Comme elle, de nombreux Noirs venus des quatre coins des Etats-Unis samedi oscillaient entre fierté et sentiment que le combat pour l'égalité est loin d'être terminé, en arrivant devant l'imposant édifice couvert de bronze, à deux pas de la Maison Blanche et posé sur l'artère menant au Capitole. Surtout, l'émotion suscitée par Ruth Odom Bonner chez de nombreuses personnes samedi reflète la sensibilité de la question raciale pour les Noirs aux Etats-Unis. "Je suis honorée et pensive", a résumé Jeanette Providence, professeure de collège venue spécialement de Sacramento (Californie), sur l'autre côte américaine. "Dans nos livres d'histoire, notre contribution n'est pas reconnue", a déploré cette sexagénaire. "Donc je suis venue rendre hommage à ceux de nos ancêtres qui ont rendu cela possible." Quant aux brutalités policières qui secouent de nouveau l'Amérique, "elles rappellent la période où l'on lynchait" les Noirs, avance-t-elle.
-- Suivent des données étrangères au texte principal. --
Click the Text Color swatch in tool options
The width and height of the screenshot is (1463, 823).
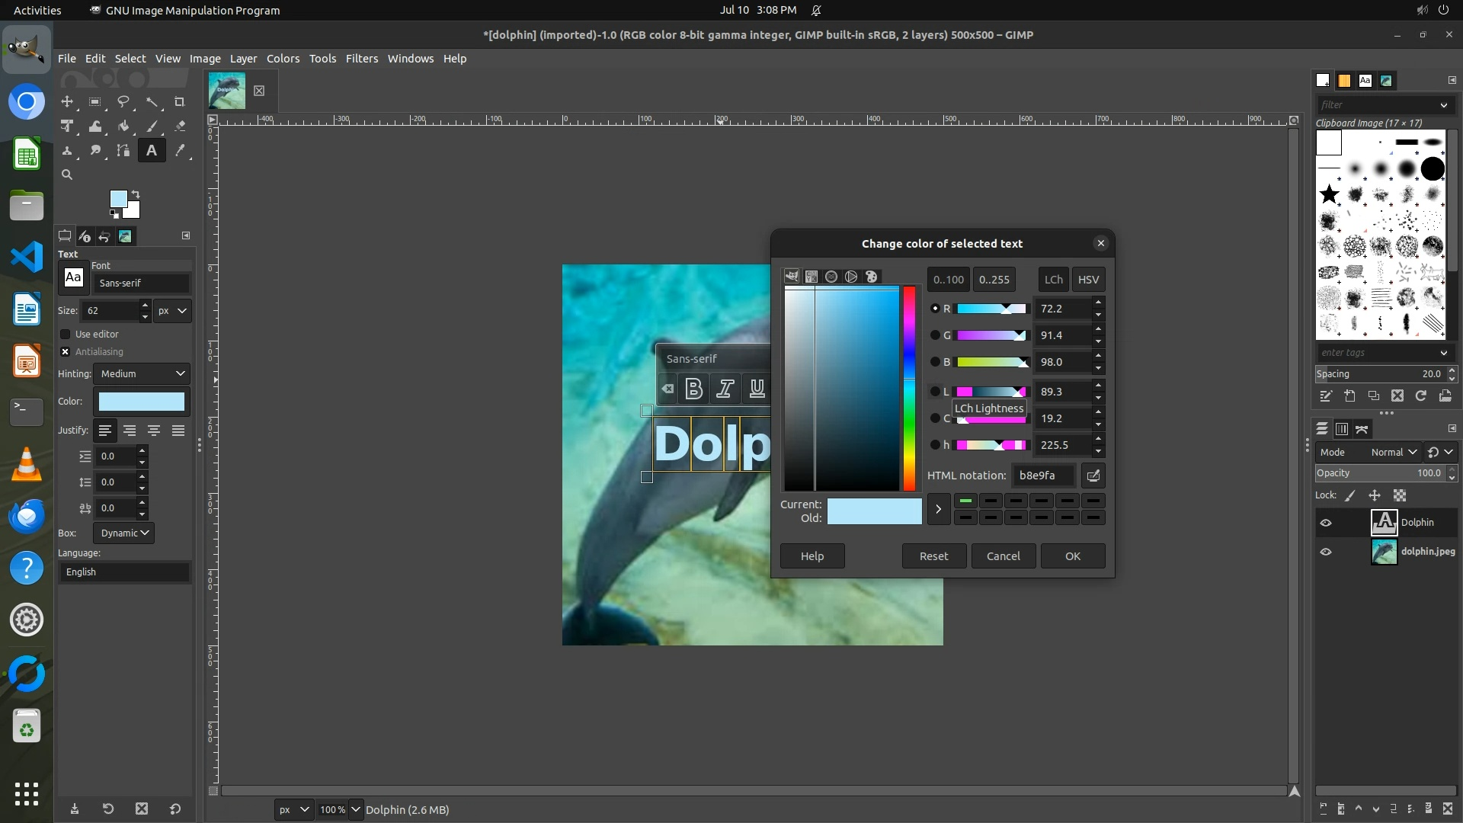pyautogui.click(x=142, y=402)
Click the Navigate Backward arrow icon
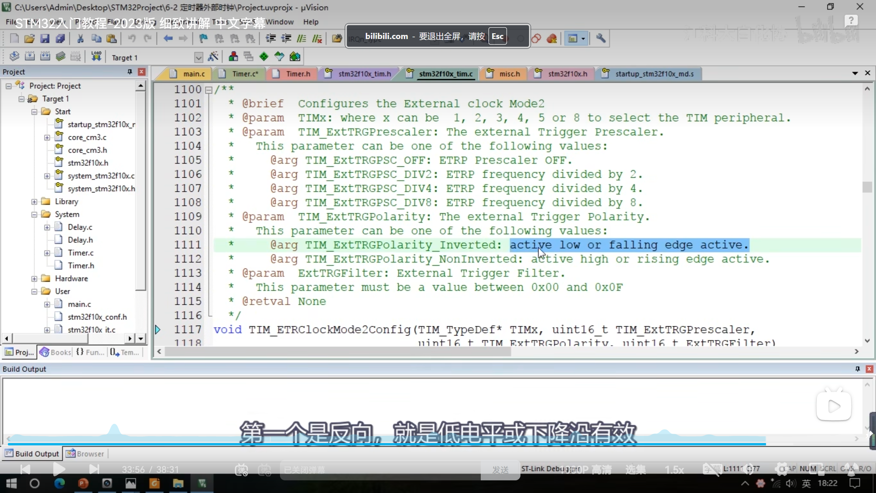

Même son de cloche chez Karmello Colman, venue elle de Kansas City, dans le Missouri, qui se dit à la fois "fière" et "humble". Fière de l'édifice qui rassemble les "accomplissements" des Noirs, et attentive aux "importantes questions" qui restent à régler : tensions raciales, relations de la jeunesse noire avec la police, inégalités... Tout ceci est évoqué dans les expositions du musée, qui raconte l'histoire afro-américaine, de l'esclavage à Barack Obama. Tout le monde ne pouvait y accéder samedi, pour éviter une trop grande affluence. Heather Lawson, elle, a déjà son billet pour mardi. "Je sais déjà que je vais pleurer dedans", sourit-elle. "Et pas qu'une fois!"